◆ **Record set**:
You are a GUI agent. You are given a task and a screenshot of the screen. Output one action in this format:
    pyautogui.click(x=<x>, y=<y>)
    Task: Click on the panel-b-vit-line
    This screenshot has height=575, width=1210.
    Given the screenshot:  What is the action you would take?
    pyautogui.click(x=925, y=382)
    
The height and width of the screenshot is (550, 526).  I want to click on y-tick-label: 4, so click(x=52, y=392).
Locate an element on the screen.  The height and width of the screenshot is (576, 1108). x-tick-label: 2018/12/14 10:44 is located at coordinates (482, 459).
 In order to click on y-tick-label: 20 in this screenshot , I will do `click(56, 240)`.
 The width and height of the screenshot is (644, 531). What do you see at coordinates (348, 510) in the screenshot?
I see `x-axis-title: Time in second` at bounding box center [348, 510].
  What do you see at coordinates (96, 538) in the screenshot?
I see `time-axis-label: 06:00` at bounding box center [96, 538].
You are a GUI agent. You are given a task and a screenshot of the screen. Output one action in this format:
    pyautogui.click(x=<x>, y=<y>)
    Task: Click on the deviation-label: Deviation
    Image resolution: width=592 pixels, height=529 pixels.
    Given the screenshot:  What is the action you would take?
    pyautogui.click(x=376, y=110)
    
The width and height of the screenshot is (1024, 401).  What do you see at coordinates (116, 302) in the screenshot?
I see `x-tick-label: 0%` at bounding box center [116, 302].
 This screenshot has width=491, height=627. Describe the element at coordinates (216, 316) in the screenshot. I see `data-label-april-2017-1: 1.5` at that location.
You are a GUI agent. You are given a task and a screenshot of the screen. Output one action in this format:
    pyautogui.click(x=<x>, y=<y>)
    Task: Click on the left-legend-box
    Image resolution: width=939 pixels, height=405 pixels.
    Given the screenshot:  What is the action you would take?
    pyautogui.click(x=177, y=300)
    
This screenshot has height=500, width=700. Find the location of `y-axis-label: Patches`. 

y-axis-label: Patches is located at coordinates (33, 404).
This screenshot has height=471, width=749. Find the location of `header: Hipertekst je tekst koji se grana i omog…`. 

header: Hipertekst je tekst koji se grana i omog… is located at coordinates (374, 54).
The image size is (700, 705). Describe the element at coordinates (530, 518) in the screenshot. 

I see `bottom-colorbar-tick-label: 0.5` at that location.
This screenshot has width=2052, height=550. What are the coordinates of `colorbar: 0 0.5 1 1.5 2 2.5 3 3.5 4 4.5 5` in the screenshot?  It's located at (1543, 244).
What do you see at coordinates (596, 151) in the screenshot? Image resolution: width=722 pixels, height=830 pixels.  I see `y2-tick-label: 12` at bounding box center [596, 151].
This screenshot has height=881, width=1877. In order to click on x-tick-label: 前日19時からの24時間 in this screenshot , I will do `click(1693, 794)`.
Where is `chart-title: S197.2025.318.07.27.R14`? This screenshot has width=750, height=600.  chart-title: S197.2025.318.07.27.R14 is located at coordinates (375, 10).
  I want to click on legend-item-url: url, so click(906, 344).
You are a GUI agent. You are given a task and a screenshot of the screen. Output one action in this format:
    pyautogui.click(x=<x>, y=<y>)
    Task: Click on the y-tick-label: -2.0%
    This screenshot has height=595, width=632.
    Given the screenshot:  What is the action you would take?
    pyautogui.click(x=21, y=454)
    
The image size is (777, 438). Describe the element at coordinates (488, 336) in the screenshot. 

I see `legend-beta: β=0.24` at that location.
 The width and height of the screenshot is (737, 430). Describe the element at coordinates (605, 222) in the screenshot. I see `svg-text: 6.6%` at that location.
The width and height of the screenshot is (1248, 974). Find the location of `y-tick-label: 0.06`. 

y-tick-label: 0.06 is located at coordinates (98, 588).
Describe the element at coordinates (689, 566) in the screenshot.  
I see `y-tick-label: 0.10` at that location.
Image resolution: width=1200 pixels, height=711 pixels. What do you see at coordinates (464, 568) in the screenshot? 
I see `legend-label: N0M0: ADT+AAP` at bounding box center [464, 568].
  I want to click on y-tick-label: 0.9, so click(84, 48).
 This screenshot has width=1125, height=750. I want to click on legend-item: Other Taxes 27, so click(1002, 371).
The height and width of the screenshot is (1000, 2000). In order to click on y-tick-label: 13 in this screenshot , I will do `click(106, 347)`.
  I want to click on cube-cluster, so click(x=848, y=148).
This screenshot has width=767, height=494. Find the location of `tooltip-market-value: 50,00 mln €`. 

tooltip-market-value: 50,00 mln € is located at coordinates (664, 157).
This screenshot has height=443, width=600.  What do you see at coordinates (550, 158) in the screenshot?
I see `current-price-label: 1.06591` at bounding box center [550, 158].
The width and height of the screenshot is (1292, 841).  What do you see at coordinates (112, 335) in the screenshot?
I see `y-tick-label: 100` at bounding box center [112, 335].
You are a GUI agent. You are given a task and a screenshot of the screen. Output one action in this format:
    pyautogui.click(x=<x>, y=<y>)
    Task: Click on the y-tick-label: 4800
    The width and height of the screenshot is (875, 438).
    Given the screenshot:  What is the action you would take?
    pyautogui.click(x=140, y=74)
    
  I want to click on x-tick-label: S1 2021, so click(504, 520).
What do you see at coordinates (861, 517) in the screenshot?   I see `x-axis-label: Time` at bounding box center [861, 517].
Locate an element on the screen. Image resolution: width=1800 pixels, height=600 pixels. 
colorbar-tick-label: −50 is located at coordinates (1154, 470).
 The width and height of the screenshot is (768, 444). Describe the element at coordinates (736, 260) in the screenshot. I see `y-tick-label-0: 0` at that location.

◆ **The problem**:
Repeat the lines above word for word, beginning with the line that contains "Image resolution: width=1200" and continuing through the line that contains "I want to click on x-tick-label: S1", with both of those lines included.

◆ **Reply**:
Image resolution: width=1200 pixels, height=711 pixels. What do you see at coordinates (464, 568) in the screenshot? 
I see `legend-label: N0M0: ADT+AAP` at bounding box center [464, 568].
  I want to click on y-tick-label: 0.9, so click(84, 48).
 This screenshot has width=1125, height=750. I want to click on legend-item: Other Taxes 27, so click(1002, 371).
The height and width of the screenshot is (1000, 2000). In order to click on y-tick-label: 13 in this screenshot , I will do `click(106, 347)`.
  I want to click on cube-cluster, so click(x=848, y=148).
This screenshot has width=767, height=494. Find the location of `tooltip-market-value: 50,00 mln €`. 

tooltip-market-value: 50,00 mln € is located at coordinates (664, 157).
This screenshot has height=443, width=600.  What do you see at coordinates (550, 158) in the screenshot?
I see `current-price-label: 1.06591` at bounding box center [550, 158].
The width and height of the screenshot is (1292, 841).  What do you see at coordinates (112, 335) in the screenshot?
I see `y-tick-label: 100` at bounding box center [112, 335].
You are a GUI agent. You are given a task and a screenshot of the screen. Output one action in this format:
    pyautogui.click(x=<x>, y=<y>)
    Task: Click on the y-tick-label: 4800
    The width and height of the screenshot is (875, 438).
    Given the screenshot:  What is the action you would take?
    pyautogui.click(x=140, y=74)
    
  I want to click on x-tick-label: S1 2021, so click(504, 520).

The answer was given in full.